____ Material for the task

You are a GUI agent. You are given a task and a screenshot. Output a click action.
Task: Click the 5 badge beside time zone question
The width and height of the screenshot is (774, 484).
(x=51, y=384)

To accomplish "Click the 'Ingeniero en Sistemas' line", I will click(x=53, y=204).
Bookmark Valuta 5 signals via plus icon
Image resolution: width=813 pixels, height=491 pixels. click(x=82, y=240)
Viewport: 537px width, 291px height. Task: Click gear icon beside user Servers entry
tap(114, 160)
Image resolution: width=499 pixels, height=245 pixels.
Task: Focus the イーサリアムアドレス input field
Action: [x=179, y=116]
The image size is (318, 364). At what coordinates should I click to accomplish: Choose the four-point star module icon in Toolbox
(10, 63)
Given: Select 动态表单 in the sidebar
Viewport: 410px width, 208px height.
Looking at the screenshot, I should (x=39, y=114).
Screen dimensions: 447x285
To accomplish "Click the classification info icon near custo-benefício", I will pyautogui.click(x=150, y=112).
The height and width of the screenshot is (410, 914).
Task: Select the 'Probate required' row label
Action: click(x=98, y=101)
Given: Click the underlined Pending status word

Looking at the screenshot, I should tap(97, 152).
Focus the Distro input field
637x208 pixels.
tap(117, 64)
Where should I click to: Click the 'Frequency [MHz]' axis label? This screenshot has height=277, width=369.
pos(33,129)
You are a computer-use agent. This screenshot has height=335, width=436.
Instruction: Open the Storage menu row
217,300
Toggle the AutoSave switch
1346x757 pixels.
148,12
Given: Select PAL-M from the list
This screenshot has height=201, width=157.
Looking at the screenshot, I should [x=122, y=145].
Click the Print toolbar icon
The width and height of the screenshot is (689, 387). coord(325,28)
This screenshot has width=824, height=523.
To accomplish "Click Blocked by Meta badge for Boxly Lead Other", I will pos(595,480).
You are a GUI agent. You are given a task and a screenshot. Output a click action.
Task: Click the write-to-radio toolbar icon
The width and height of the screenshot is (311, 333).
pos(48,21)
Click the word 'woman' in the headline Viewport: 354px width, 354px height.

________

### [Exercise goal]
From the line containing "Click the Print toolbar icon" to the final line of the data, repeat each line exactly. Include both ends.

### [Result of this exercise]
Click the Print toolbar icon
The width and height of the screenshot is (689, 387). coord(325,28)
This screenshot has width=824, height=523.
To accomplish "Click Blocked by Meta badge for Boxly Lead Other", I will pos(595,480).
You are a GUI agent. You are given a task and a screenshot. Output a click action.
Task: Click the write-to-radio toolbar icon
The width and height of the screenshot is (311, 333).
pos(48,21)
Click the word 'woman' in the headline Viewport: 354px width, 354px height.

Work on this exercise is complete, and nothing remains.